▼
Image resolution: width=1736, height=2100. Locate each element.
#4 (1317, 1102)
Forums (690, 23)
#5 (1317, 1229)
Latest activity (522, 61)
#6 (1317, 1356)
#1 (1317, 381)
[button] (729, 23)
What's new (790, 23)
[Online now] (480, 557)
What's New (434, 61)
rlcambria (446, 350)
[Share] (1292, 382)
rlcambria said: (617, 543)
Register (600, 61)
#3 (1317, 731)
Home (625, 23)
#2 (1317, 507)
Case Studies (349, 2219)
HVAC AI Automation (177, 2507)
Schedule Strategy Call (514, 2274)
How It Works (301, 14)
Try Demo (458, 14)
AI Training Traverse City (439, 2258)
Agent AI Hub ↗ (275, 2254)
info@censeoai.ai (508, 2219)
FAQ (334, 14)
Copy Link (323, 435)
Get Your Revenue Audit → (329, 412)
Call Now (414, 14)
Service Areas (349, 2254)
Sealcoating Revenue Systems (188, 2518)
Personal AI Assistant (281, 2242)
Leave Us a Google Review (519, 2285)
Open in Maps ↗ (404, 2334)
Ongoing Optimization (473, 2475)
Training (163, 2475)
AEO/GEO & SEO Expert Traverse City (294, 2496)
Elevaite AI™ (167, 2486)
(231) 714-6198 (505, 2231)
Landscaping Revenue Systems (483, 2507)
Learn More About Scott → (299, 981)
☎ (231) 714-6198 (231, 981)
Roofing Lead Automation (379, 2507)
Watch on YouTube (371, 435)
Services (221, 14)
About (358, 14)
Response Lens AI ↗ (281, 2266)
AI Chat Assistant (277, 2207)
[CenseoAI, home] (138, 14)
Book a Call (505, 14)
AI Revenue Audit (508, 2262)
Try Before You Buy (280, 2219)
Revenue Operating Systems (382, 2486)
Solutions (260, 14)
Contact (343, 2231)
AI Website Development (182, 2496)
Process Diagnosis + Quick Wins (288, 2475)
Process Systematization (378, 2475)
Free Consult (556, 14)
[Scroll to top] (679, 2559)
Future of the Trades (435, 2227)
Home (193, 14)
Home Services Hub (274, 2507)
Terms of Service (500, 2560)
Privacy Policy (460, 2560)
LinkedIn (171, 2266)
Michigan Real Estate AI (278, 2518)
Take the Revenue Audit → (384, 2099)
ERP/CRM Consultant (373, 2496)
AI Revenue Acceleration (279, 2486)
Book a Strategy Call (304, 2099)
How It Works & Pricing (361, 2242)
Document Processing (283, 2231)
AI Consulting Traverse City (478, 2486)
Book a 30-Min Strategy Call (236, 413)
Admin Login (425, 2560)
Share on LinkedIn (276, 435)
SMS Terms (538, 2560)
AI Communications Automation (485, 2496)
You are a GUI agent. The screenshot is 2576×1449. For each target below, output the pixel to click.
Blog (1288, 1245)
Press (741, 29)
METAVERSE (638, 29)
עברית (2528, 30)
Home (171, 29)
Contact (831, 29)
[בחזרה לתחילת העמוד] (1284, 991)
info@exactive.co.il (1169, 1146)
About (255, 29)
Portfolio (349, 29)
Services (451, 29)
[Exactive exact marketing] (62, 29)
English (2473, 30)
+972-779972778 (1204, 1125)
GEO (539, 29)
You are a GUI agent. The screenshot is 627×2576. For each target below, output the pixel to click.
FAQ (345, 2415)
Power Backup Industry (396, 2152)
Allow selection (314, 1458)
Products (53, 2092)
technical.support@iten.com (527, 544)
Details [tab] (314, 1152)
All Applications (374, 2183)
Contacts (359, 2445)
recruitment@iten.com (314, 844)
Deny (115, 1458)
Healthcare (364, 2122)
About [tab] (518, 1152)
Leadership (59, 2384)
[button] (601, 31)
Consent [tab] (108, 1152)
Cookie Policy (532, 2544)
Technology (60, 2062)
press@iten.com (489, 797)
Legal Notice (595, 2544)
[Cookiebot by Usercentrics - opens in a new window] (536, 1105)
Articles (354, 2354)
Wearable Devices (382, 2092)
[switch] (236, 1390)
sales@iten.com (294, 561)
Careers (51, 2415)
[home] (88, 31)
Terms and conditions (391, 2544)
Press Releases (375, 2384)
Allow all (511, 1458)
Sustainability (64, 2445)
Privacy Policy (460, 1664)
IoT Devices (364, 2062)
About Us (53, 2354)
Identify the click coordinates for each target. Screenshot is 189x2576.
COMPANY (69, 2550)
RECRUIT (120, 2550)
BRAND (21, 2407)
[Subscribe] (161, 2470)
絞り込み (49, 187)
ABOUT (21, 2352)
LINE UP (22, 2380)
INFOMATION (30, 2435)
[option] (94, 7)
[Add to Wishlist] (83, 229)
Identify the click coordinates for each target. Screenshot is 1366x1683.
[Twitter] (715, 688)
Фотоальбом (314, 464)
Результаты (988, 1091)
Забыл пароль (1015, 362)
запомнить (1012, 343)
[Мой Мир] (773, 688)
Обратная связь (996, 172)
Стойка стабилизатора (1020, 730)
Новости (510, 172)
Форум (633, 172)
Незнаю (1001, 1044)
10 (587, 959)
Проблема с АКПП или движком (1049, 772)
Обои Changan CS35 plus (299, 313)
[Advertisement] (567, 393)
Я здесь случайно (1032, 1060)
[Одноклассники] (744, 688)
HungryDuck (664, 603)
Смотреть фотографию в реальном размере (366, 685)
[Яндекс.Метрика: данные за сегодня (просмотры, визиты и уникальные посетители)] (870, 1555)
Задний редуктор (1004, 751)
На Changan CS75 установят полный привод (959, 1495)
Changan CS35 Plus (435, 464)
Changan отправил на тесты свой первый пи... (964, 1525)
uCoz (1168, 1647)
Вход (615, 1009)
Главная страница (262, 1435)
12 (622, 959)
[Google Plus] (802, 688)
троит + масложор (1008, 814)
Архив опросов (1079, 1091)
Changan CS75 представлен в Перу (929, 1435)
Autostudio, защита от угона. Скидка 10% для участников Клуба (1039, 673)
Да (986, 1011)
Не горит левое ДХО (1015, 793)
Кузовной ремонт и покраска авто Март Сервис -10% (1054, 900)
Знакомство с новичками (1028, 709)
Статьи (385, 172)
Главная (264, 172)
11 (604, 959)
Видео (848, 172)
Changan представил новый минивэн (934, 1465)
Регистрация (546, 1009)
▲
### EXERCISE DESCRIPTION
Wherever the word "Traverse" turns up in the records, copy out the line it is on.

### RESULT BELOW
AI Training Traverse City (439, 2258)
AEO/GEO & SEO Expert Traverse City (294, 2496)
AI Consulting Traverse City (478, 2486)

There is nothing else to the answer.